■ **Task**: Retype the line where "Click the delivery pincode Nokha - 334803" appears and each line that follows it down to the last line of the records below. Leave the pictures out.

**** Recorded data

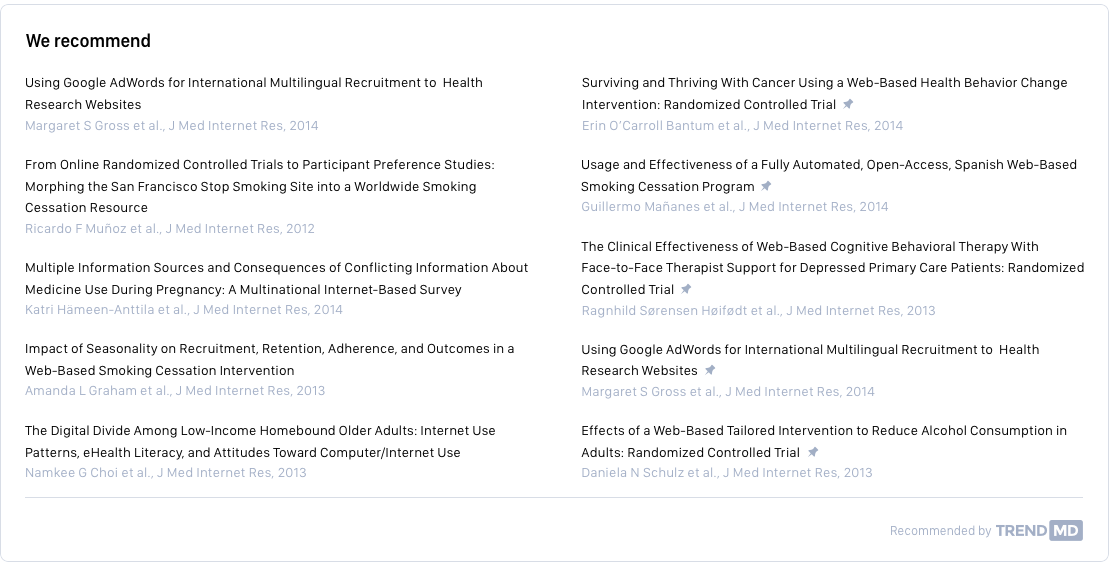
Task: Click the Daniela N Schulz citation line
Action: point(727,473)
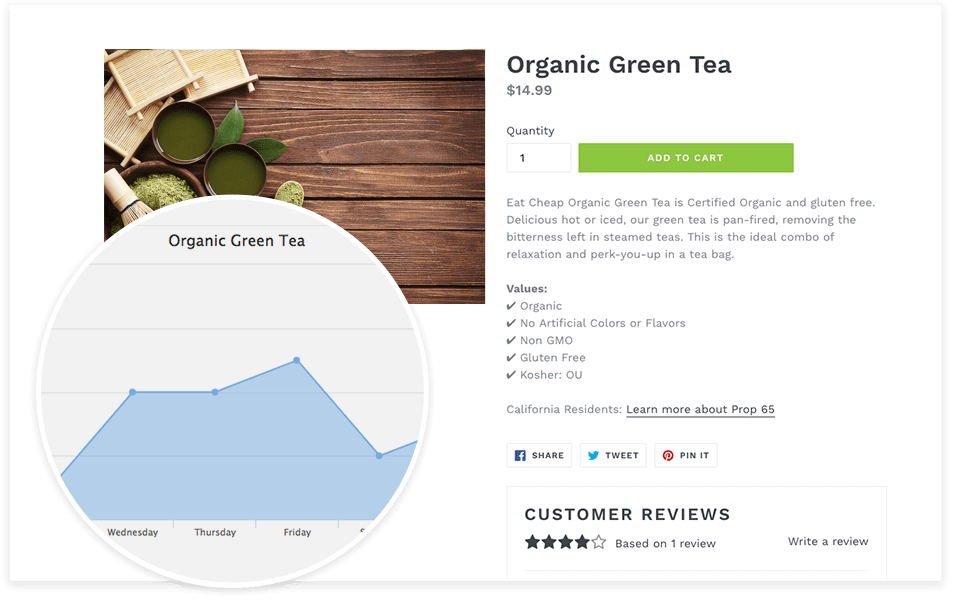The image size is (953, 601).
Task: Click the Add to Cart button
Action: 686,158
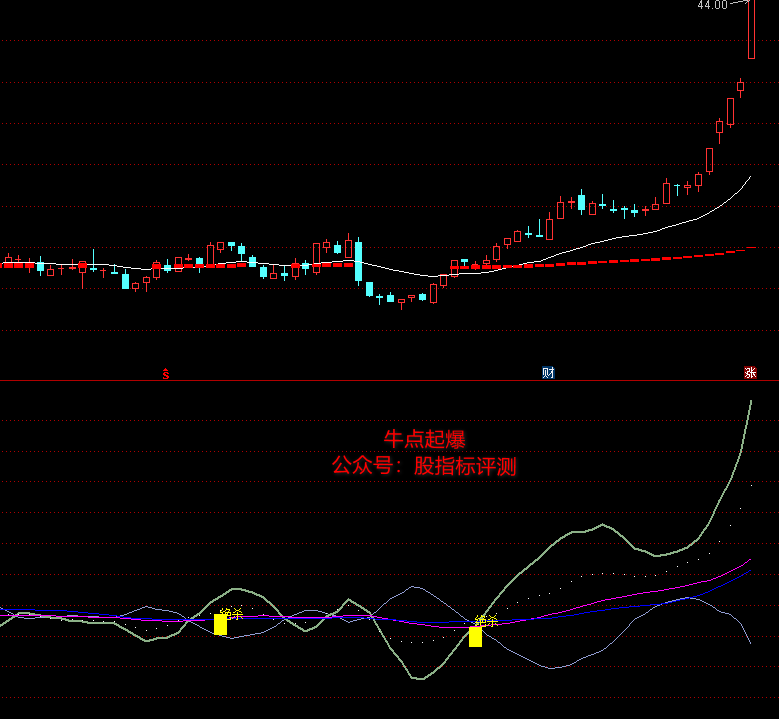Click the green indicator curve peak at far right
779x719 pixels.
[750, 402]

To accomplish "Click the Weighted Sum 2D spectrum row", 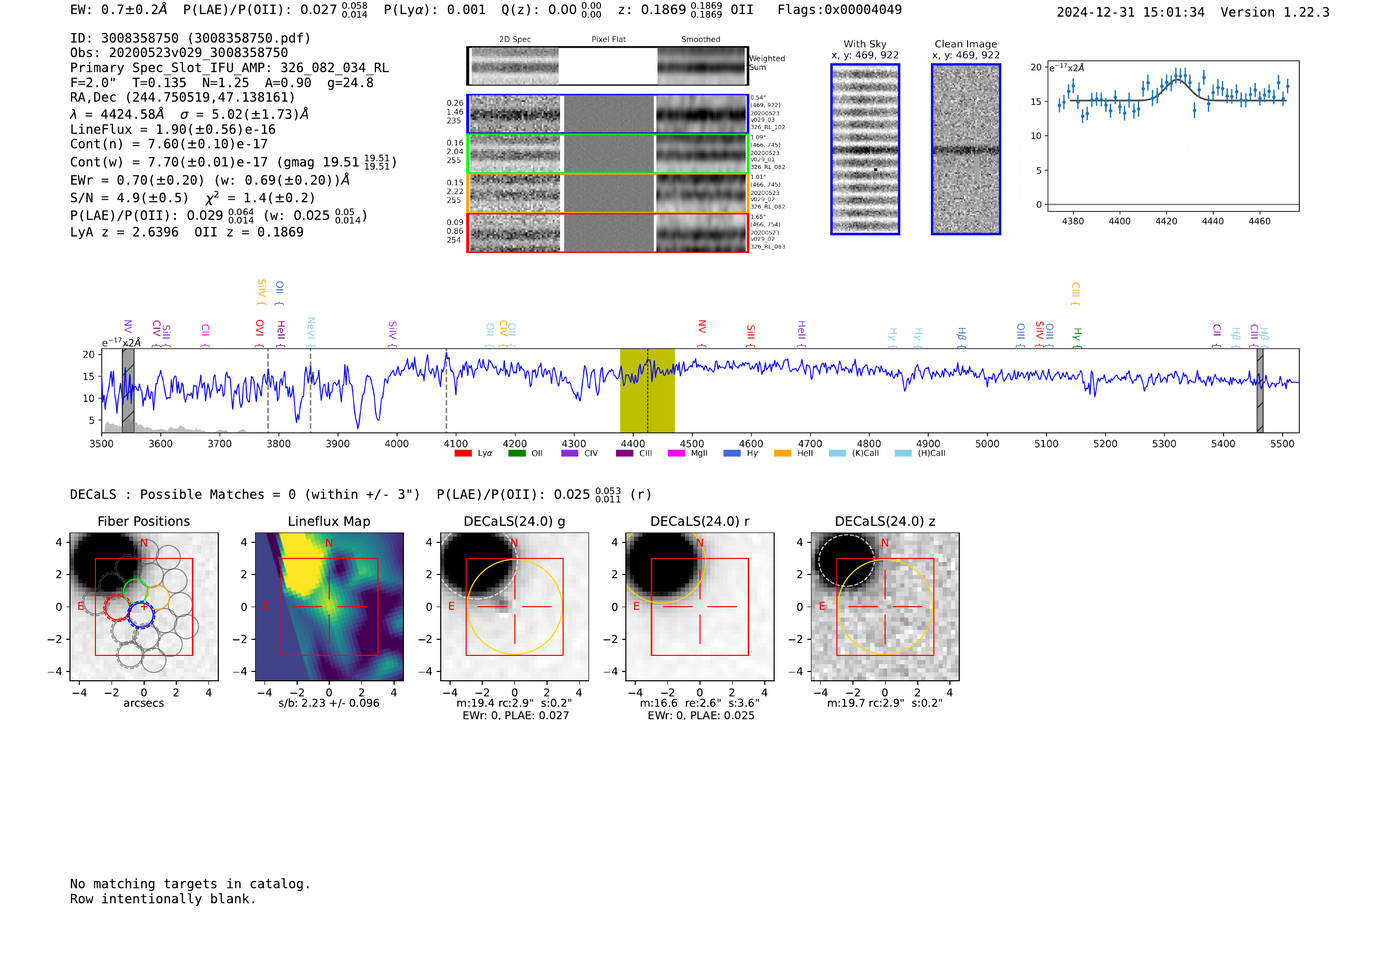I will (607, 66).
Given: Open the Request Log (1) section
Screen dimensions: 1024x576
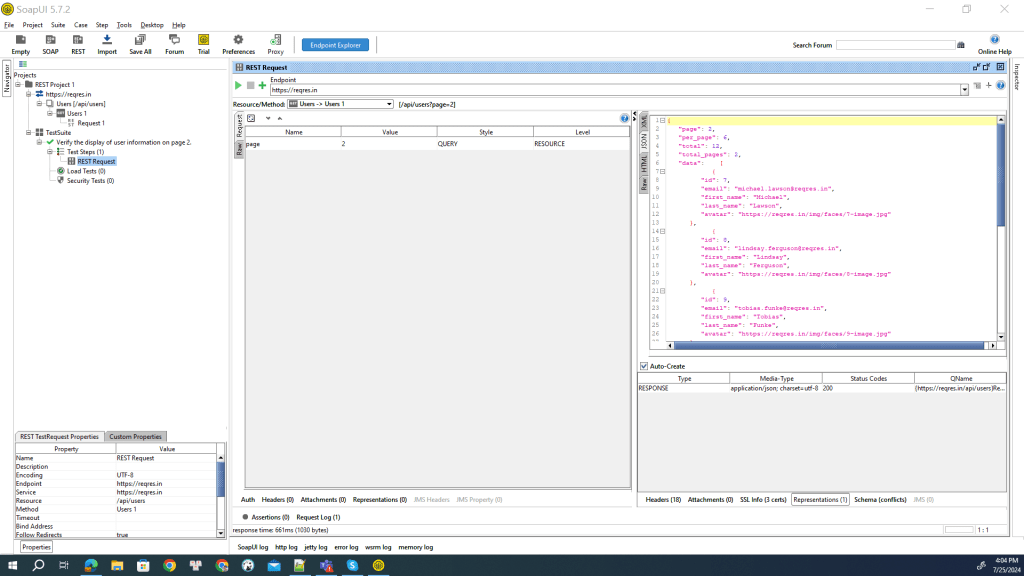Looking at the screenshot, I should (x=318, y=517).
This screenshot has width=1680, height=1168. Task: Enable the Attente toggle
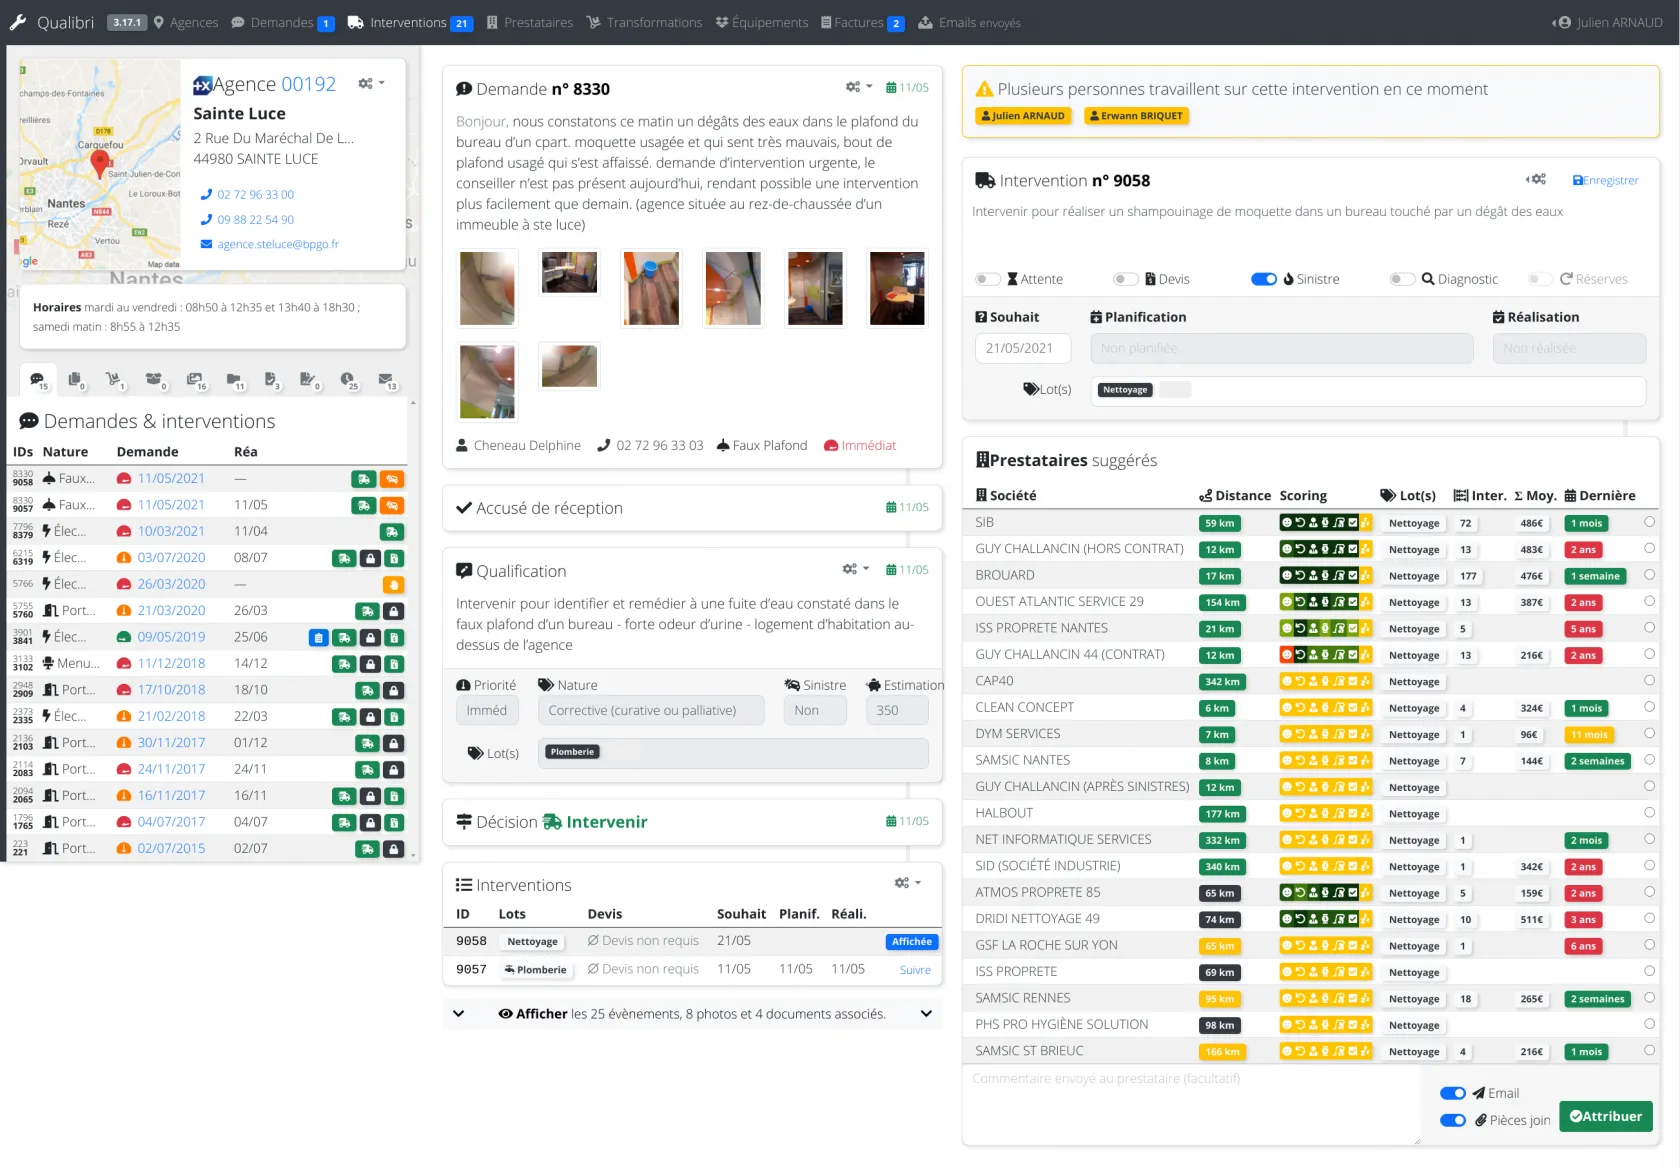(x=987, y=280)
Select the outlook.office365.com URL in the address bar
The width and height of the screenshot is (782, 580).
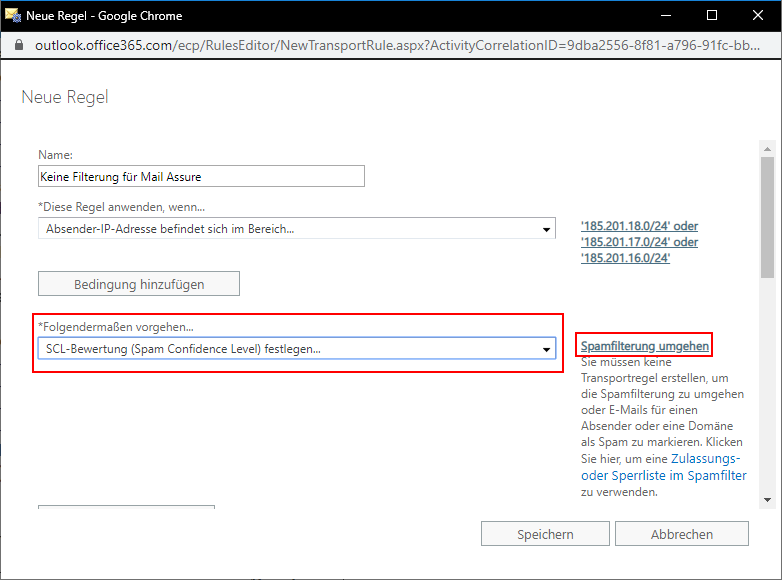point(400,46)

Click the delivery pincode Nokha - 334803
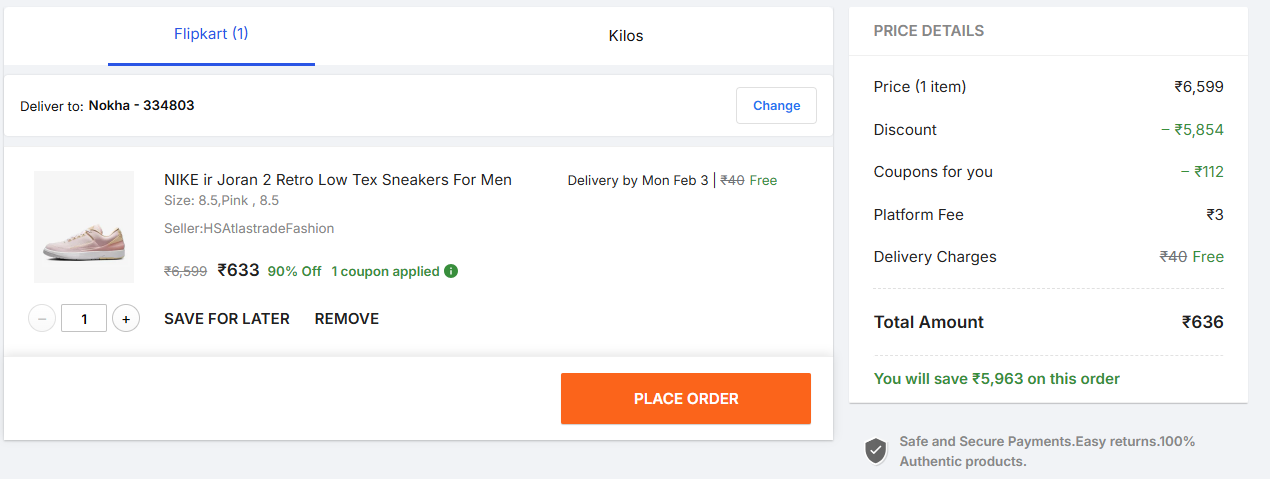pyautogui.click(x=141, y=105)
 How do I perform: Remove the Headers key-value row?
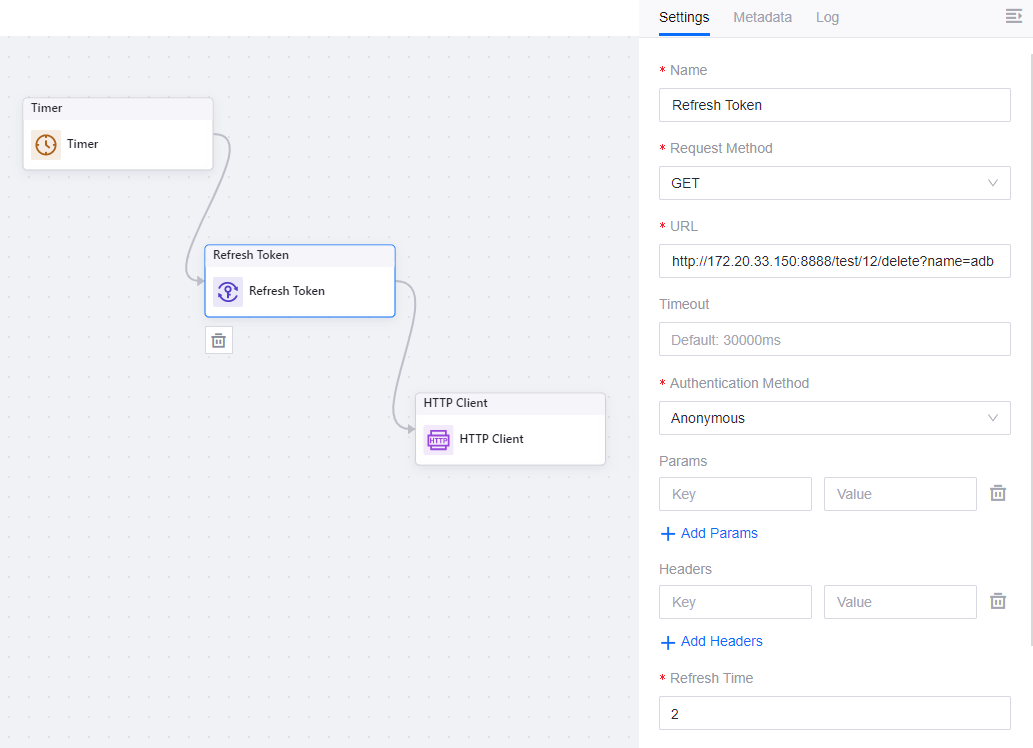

********

■ **Answer area**:
Click the delivery pincode Nokha - 334803
pyautogui.click(x=141, y=105)
 How do I perform: Remove the Headers key-value row?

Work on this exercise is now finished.